This morning, the highly anticipated jobs report was released…
I woke up early to get my first look at the monthly number. As I’ve discussed lately, this report could be an important catalyst leading up to the next Federal Reserve meeting on September 18.
And it didn’t disappoint…
Stocks were down heading into the release and were on track for their worst week since April 2024.
Then, the report was published. The U.S. added 142,000 jobs in August, which was lower than expected, but is still the best number we’ve seen since May. Estimates were for 160,000 new jobs. The last two months also saw a revision low by a total of 86,000 jobs.
As you can see, it’s clear the jobs market has continued to cool off in recent months. The Fed is now at a point where it can feel comfortable lowering interest rates at its next meeting.
But the biggest question still stands… Will the Fed go with a standard 25 basis points (0.25%) rate cut or be aggressive with a 50 basis point (50%) cut?
As of this morning, the market is pricing in a 37% chance of a 50 basis point cut, which is lower than yesterday’s estimate. But after looking at the numbers in the report, I believe the Fed will be more aggressive. That puts me in the minority, according to the odds on CME Group’s FedWatch Tool.
The market’s initial reaction was expected… Stocks rallied off their lows and all three major indexes were in the green in the opening minutes.
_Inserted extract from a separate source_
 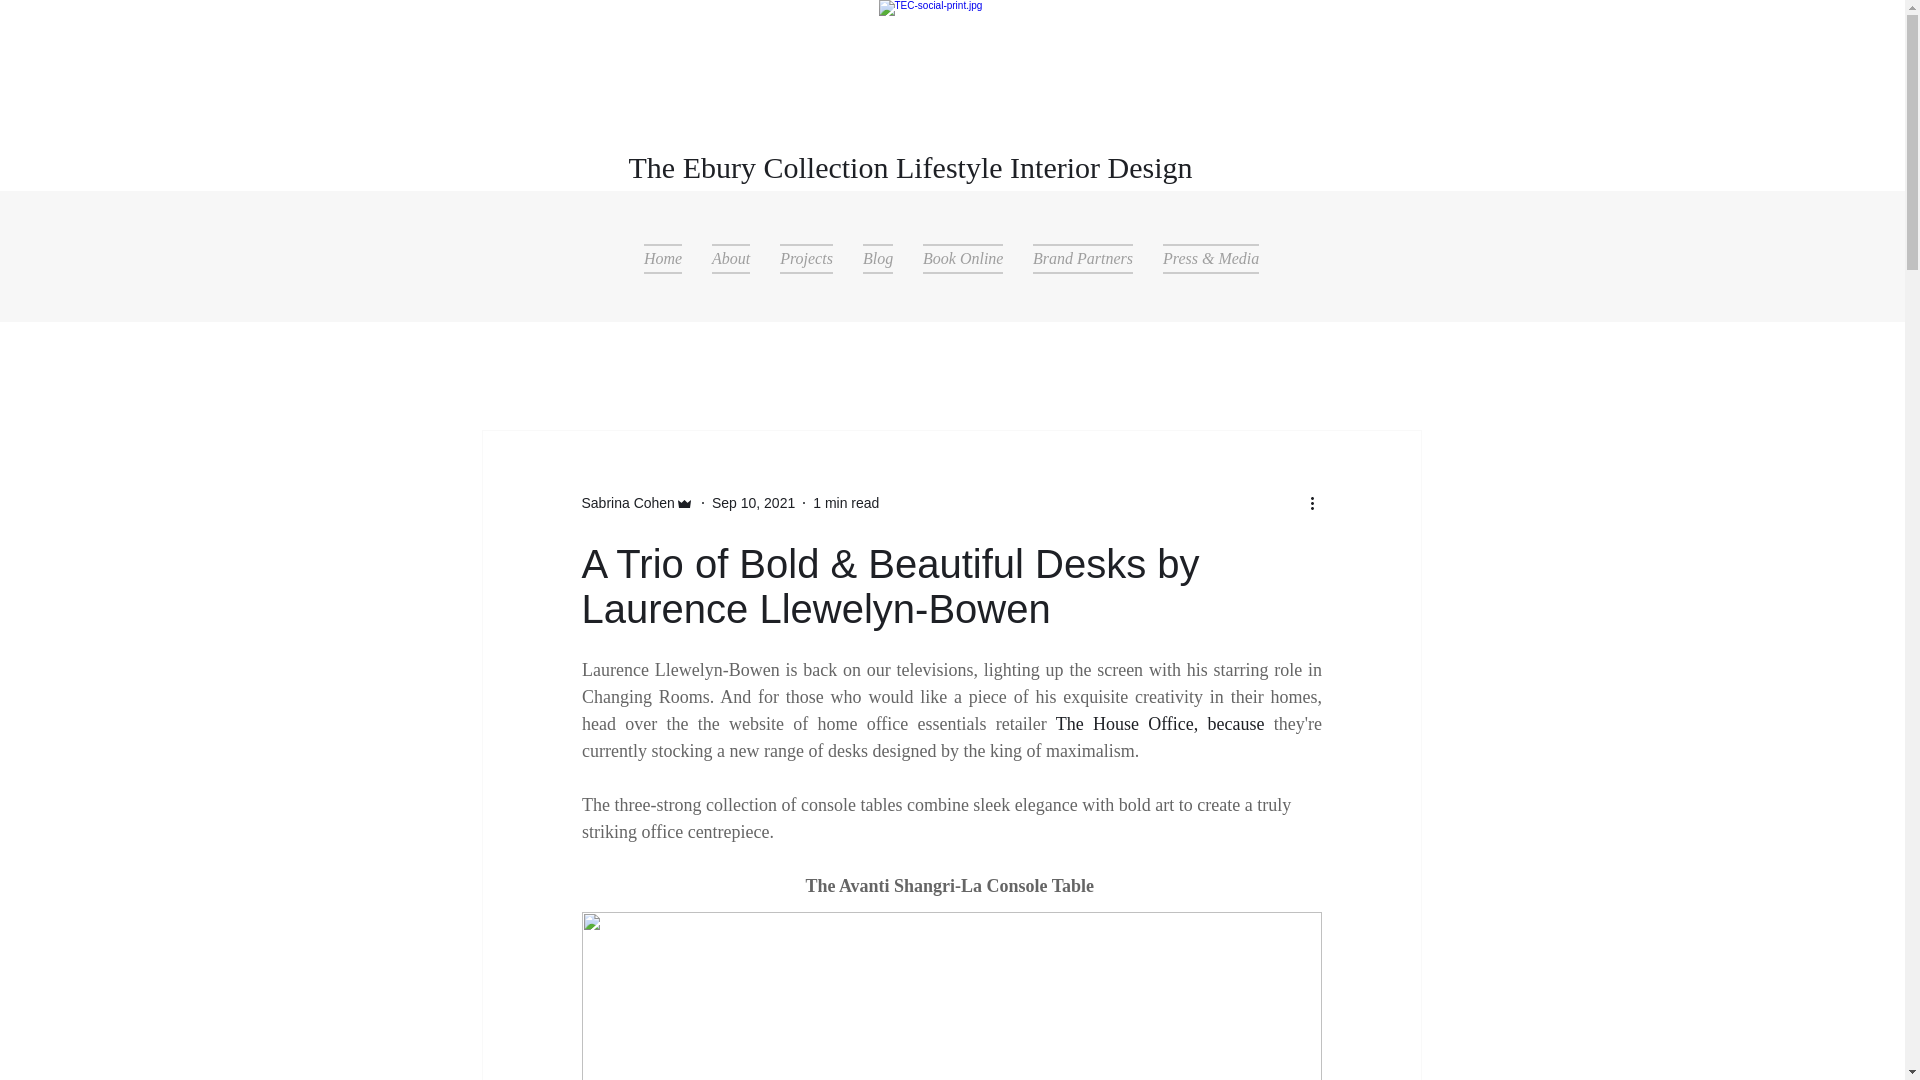 What do you see at coordinates (878, 259) in the screenshot?
I see `Blog` at bounding box center [878, 259].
But that didn’t last long… Tech stocks led the market lower and the Nasdaq was down more than 1% within 30 minutes of the opening bell.
I believe two potential scenarios are at work that could explain why investors are feeling cautious today…
First, some folks may be concerned that the economy could be on the verge of a recession. The jobs number has been revised down the last two months and once again fell below expectations. But I don’t see a recession as a likely outcome at this point.
The second scenario is the exact opposite… The Fed could see continued strength in the labor market, which could cause the central bank to take a slow, timid approach to lowering interest rates.
Some investors may see that as bad news for stocks. Elsewhere, the hourly wages number was better than expected – up 0.4%. This may be a number that could cause some worry about inflation being sticky.
So it was a mixed bag of news today. But I’ve warned that volatility will remain high for the next two weeks. Plus, with September being a historically bearish month, it’s the perfect storm for a market pullback.
And it’s also the perfect time to buy any weakness.
I’m not ready to be aggressive yet with new buy recommendations. Patience will be key here.
But you can bet that I’m working diligently behind the scenes to finetune our watch list for when the time is right to pounce.